The European Securities Markets Authority (ESMA) has published its final draft for the regulatory technical standards for the central clearing of interest rate swaps, under the European Markets Infrastructure Regulation (EMIR).

Overall, the standards set out for investors which type of interest rate swaps are required to be centrally cleared, the types of counterparties covered by the regulation and the dates by which central clearing becomes mandatory.

Financial firms will begin the three-year phase-in of EMIR, expected to start next year.

Clearing firms will have six months after the regulatory standards become regulation to ensure all swaps included in EMIR are cleared through authorised central counterparties.

In its current draft, ESMA state non-financial counterparties will not have to comply fully until early 2018.

As a final draft, the technical standards will now be passed onto the European Commission to be ratified.

This could take up to three months, with approval expected by January 2015.

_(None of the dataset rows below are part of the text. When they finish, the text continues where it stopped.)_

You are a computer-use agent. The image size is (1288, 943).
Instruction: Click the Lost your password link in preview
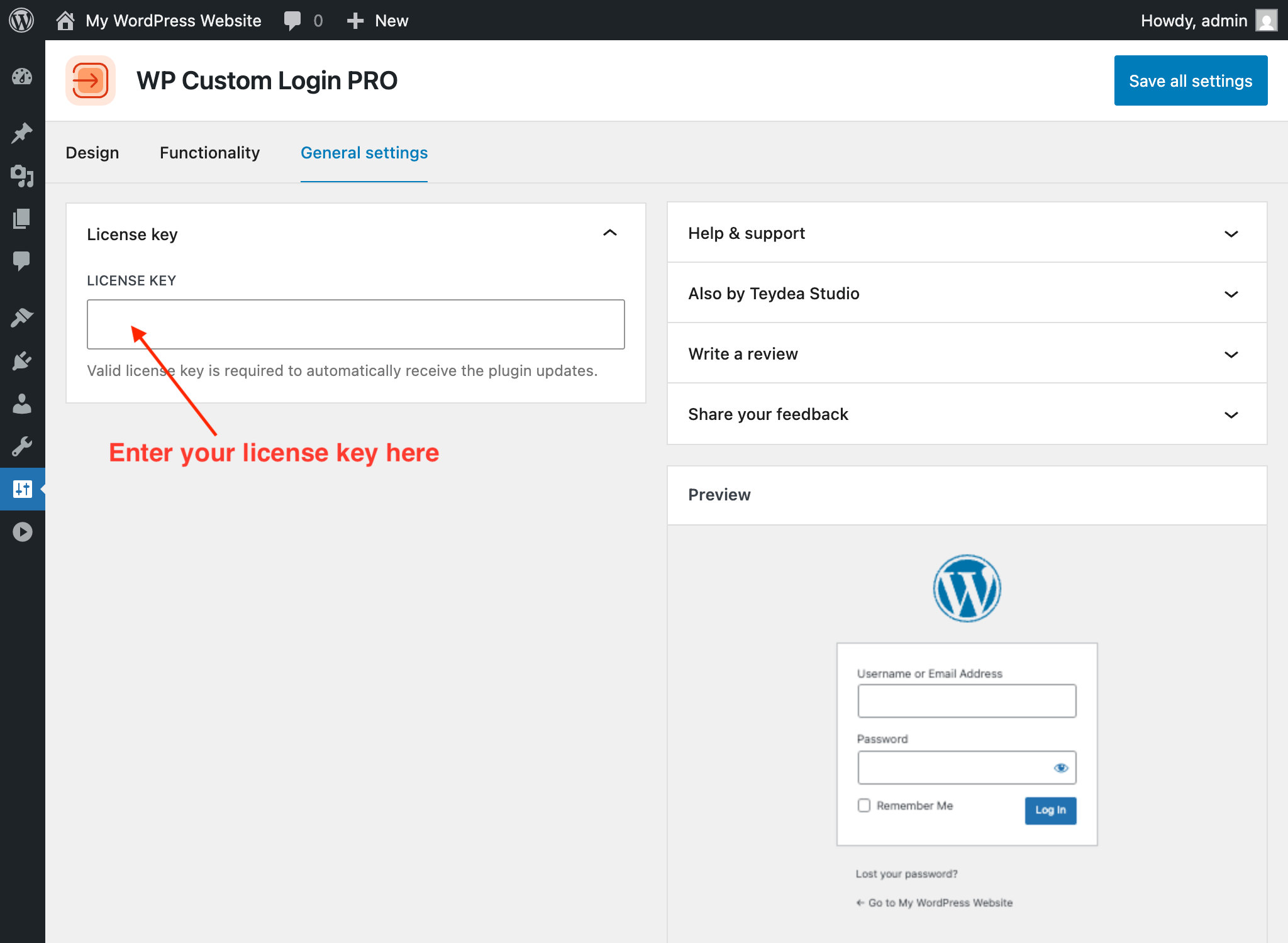[906, 873]
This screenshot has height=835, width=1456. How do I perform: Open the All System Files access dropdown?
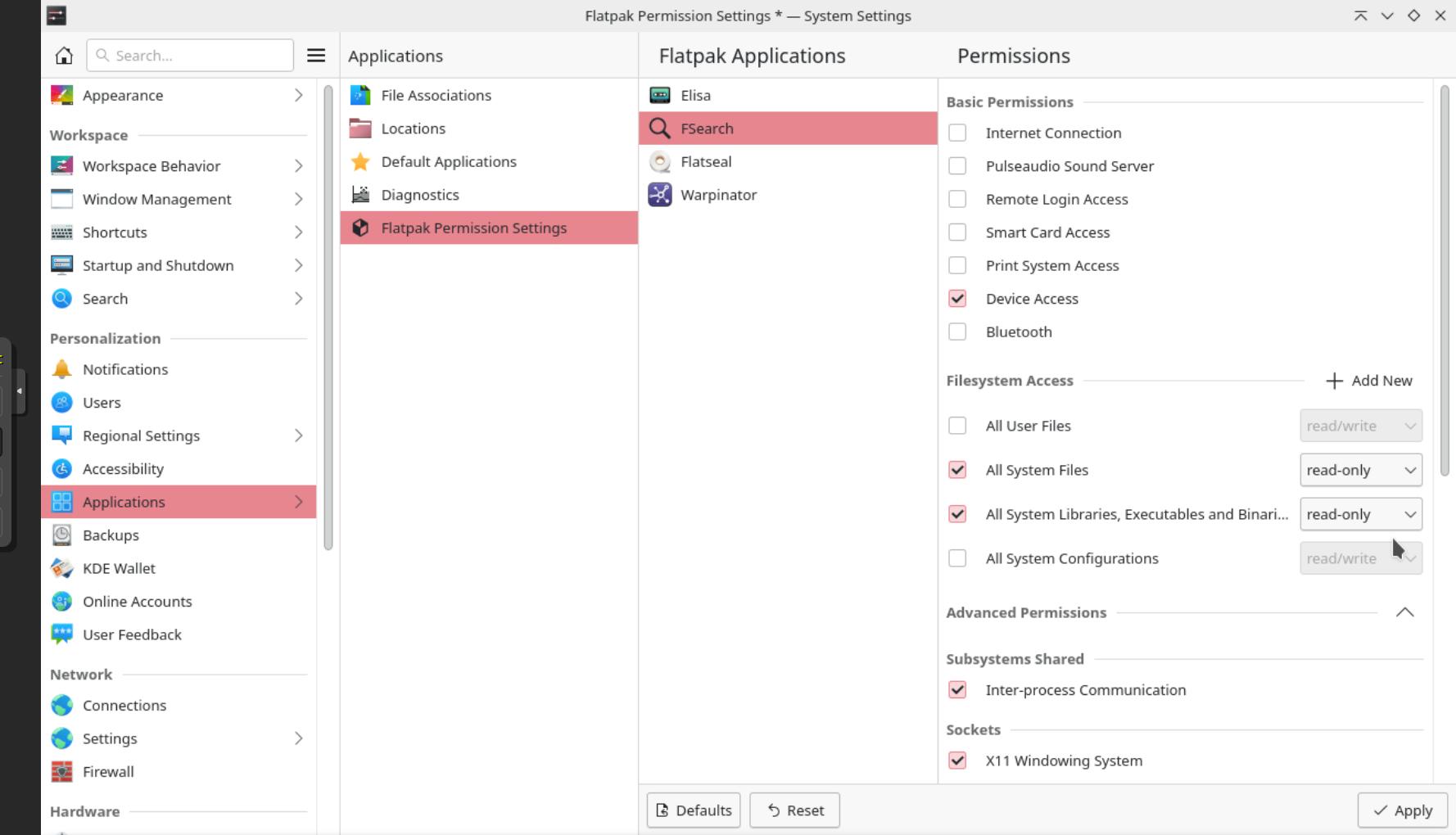[1360, 470]
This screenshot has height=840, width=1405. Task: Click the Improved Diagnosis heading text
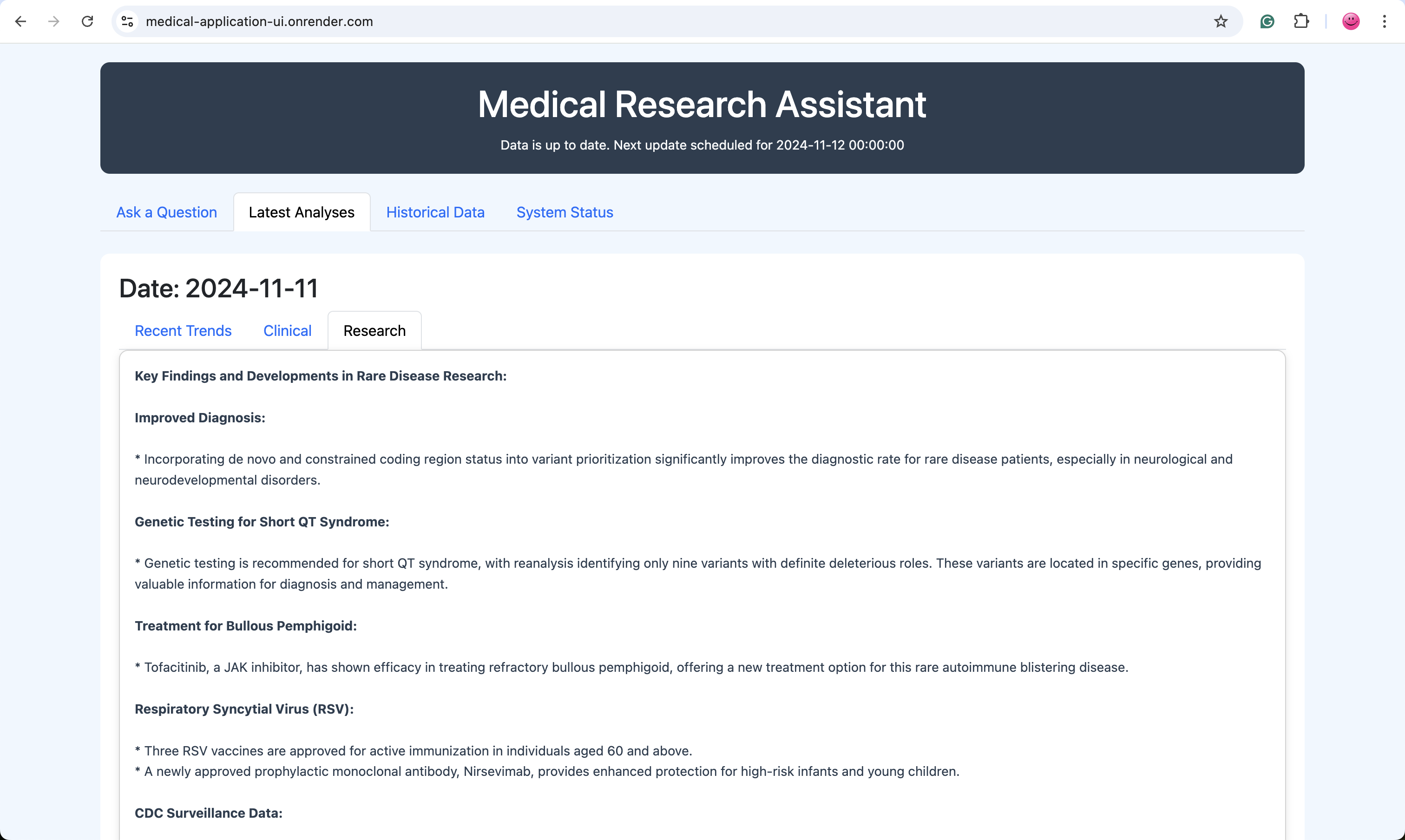tap(200, 418)
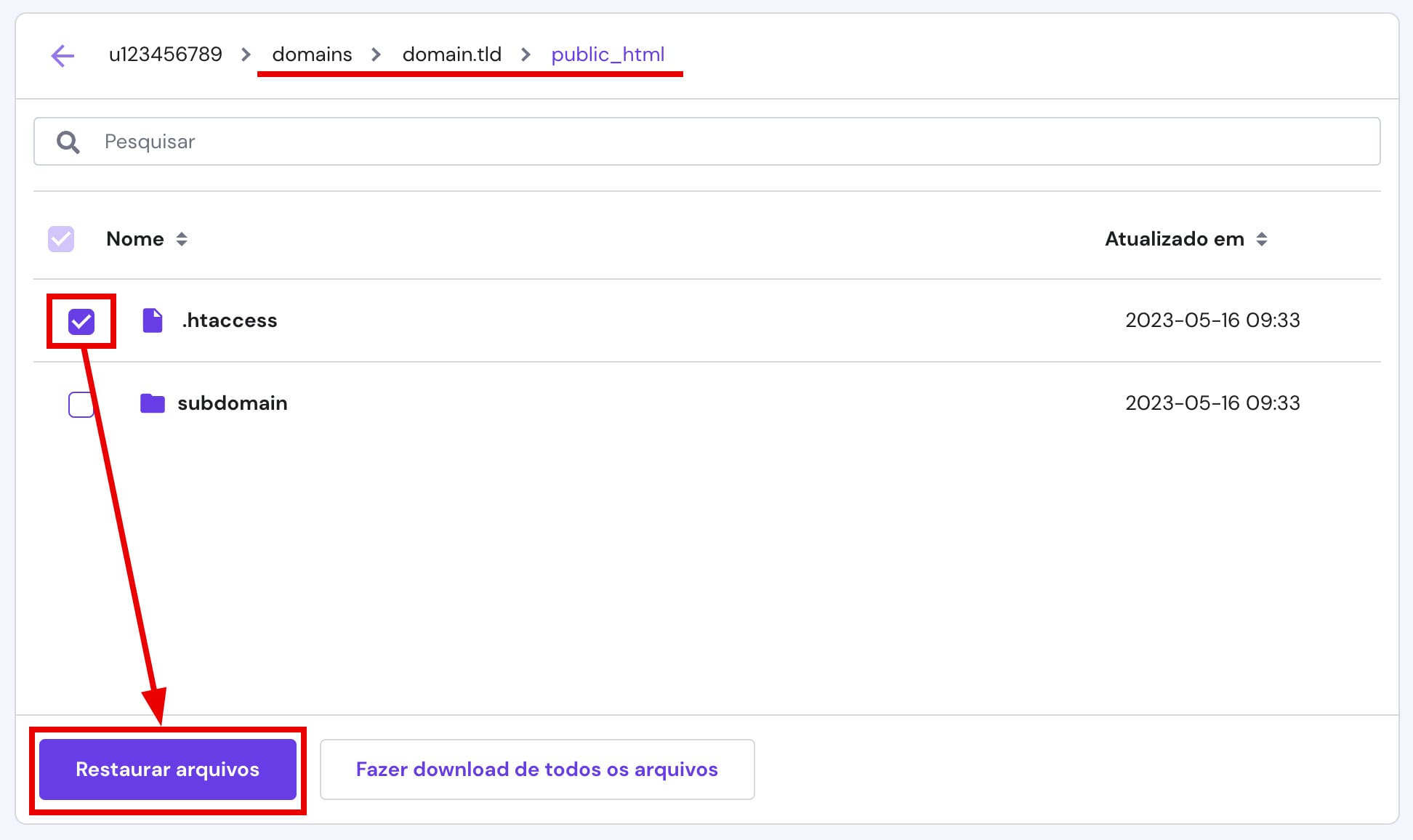Select the .htaccess file name
The image size is (1413, 840).
coord(229,320)
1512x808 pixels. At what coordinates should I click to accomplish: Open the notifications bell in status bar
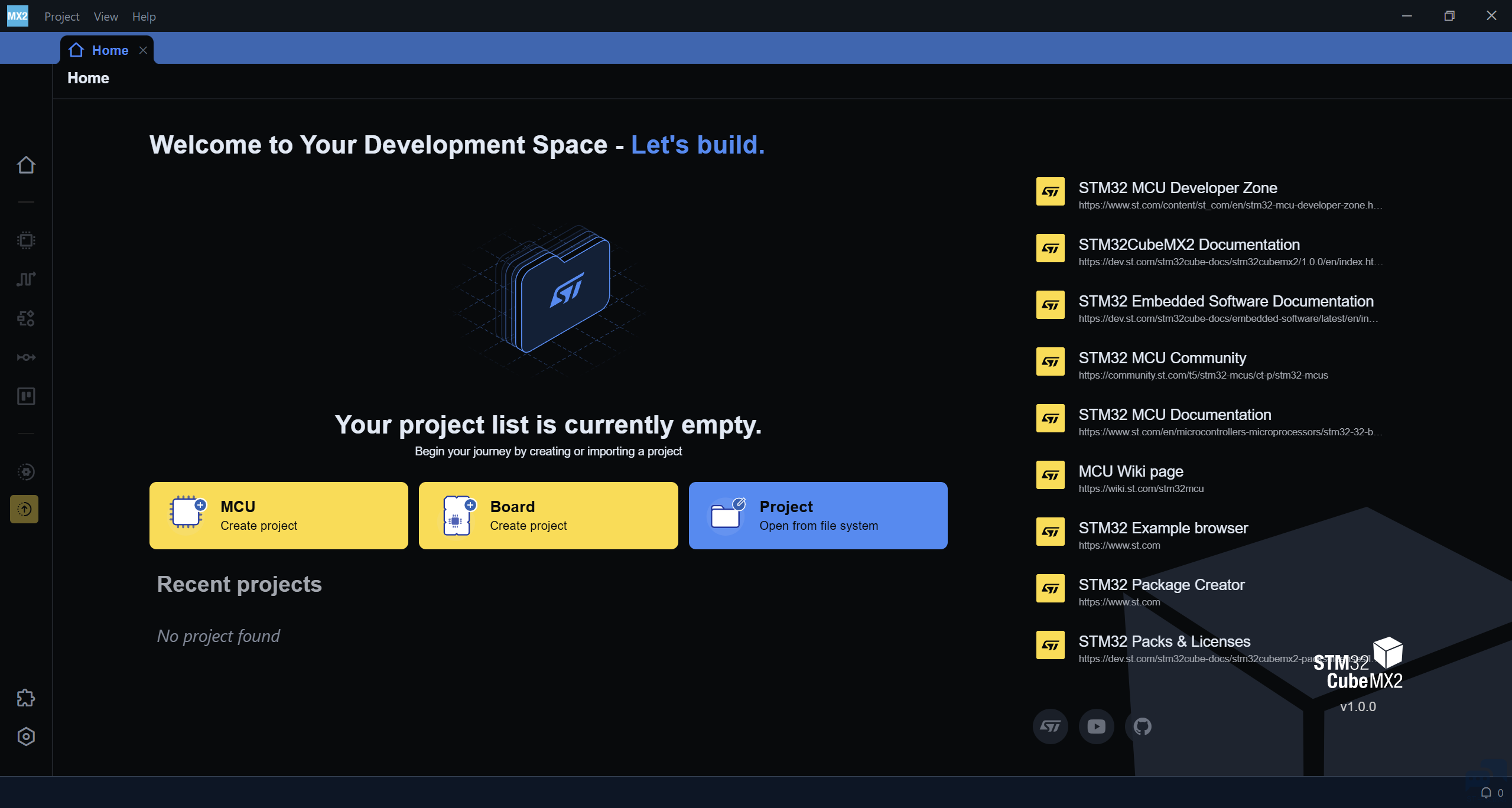coord(1486,793)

ESMA said four types of swaps would be subject to central clearing, including basis swaps, fixed-to-float interest rate, forward-rate agreements and overnight index swaps.

Four categories of parties will be forced to comply over different time frames.

Alternative investment funds, classed as category 2, will be given 18 months after the Commission’s approval to begin centrally clearing swaps covered by the regulation.

In other news, the European Insurance and Occupational Pensions Authority (EIOPA) has published its work programme for 2015.

In a slight change in its approach, the supervisory authority said it restructured its strategy and would focus on five “strategic goals”.

EIOPA said it would ensure transparency and better standards for consumers, develop prudent regulations, improve the quality and consistency of supervisors, identify, mitigate and manage risks, and act as a modern and competent organisation.

Advising the European Commission on the solvency of IORPs was a high priority for the agency, taking up 0.85 of full-time equivalent staff, with delivery expected by Q4 2015.

It also said it would update its register of IORPs by the third quarter and implement stress tests for IORPs, also by the fourth quarter.

EIOPA said its 2015 regulations plan would help facilitate cross-border pension provision but added that other areas would depend on the progress of IOPR II.

However, it said it would prepare advice to give to the European Commission over additional EIOPA responsibilities.

The Authority is planning to provide the European Commission with advice on the IORP II floated idea around the pension benefit statement and the risk-evaluation for pensions.

This would also entail advice on remuneration policies and other areas as required.